The identity of the mystery defamer claimer remains unclear, but the wording used by the unknown complainant strongly suggests that Bioceutica, or someone acting on behalf of Bioceutica, filed the complaints.

Here is an example of one of the complaints from June 2018 that sought to remove the Washington Post’s reporting. Via the Lumen Database, which archives online takedown demands:

Defamation Complaint to Google

SENDER
REDACTED
COUNTRY: US

RECIPIENT
Google LLC
[Private]
Mountain View, CA, 94043, US

SUBMITTER
Google LLC

Re: Unknown
SENT VIA: UNKNOWN

NOTICE TYPE: Defamation

Legal Complaint
Dear Google, I want to discuss the defamatory page that has been created, and I wish to submit it for removal from google searches for ‘Bioceutica’. https://www.washingtonpost.com/news/wonk/wp/2016/03/23/the-trump-network-sought-to-make-people-rich-but-left-behind-disappointment/?noredirect=on&utm_term=.90919a6e392f I have familiarised myself with Google’s defamation policy and have determined that the web page was clearly made to make my company appear fraudulent and deceptive. Defamation is defined as “the communication of a statement that makes a claim, expressly stated or implied to be factual, that may give an individual, business, product, group, government, or nation a negative image.” This webpage is suggesting that the Bioceuitca brand runs under a multi-level marketing system, through the term ‘as part of a controversial business model known as multilevel marketing, in which companies pay salespeople commissions for se …

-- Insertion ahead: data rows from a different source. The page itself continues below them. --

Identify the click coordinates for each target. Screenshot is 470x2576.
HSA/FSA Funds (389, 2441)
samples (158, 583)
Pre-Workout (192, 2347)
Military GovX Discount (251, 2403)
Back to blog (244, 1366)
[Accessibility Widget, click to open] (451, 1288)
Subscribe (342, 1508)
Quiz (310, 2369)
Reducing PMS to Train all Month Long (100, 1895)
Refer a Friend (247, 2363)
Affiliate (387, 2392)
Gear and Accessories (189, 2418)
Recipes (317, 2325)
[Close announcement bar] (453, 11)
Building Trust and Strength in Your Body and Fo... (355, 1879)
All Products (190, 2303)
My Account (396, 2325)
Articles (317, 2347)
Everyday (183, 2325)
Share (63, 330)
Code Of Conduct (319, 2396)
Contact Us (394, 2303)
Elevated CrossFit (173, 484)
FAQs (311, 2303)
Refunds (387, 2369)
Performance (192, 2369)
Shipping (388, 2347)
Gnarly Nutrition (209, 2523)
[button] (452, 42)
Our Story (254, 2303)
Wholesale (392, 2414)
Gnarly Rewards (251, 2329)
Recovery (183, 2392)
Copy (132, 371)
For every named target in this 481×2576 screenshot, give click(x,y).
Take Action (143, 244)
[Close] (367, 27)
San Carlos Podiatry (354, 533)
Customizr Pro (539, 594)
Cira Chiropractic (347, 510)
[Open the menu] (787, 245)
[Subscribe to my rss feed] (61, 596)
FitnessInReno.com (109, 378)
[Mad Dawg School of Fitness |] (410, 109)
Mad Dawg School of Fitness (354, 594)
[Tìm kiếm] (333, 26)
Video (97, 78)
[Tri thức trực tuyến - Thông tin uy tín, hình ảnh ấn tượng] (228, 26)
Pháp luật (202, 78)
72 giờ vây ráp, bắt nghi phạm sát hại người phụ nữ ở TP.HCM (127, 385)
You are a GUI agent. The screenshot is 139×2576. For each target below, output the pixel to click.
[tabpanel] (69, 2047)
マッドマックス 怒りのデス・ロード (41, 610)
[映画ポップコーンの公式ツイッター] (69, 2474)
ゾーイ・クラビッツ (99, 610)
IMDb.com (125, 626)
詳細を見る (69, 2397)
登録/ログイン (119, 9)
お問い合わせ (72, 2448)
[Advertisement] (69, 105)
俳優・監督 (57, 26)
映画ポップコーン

And here is another complaint from April 2018 that sought to remove Quackwatch’s “Scaremongerish claims against Bioceutica’s PrivaTest”:

Defamation Complaint to Google

SENDER
REDACTED
COUNTRY: GB

RECIPIENT
Google LLC
[Private]
Mountain View, CA, 94043, US

SUBMITTER
Google LLC

Re: Unknown
SENT VIA: UNKNOWN

NOTICE TYPE: Defamation

Legal Complaint
I would like this URL omitted from the search results for ‘Bioceutica’ and ‘Privatest’. I understand that this will not remove the above URL from the internet entirely, but it will prevent this URL from being prominent in the searches for the above terms. The above URL is for a site that states itself as ‘Your Guide to Quackery, Health Fraud, and Intelligent Decisions’. And makes outdated, false, and Scaremongerish claims against Bioceutica’s PrivaTest. It claims that the company is making ‘Illegal Health Claims’, However, the documents it cites containing these illegal health claims are the creation and property of ‘Ideal Health’. This is despite the author earlier confirming that Ideal Health sold the PrivaTest to Antoine Nohra of Montreal, Canada thus becoming the property Bioceutica. This means subsequently, that Ideal Health’s 28-page “Opportunity Presentation” which the author states contains illegal claims is in no way r …

To read the complaint against STAT News, click here.

It does not appear that Google has removed any of the targeted URLs from its search results.

Bioceutica’s founder Antoine Nohra did not reply to a request for comment, although a message on the Bioceutica website says the company ceased operations in September 2018.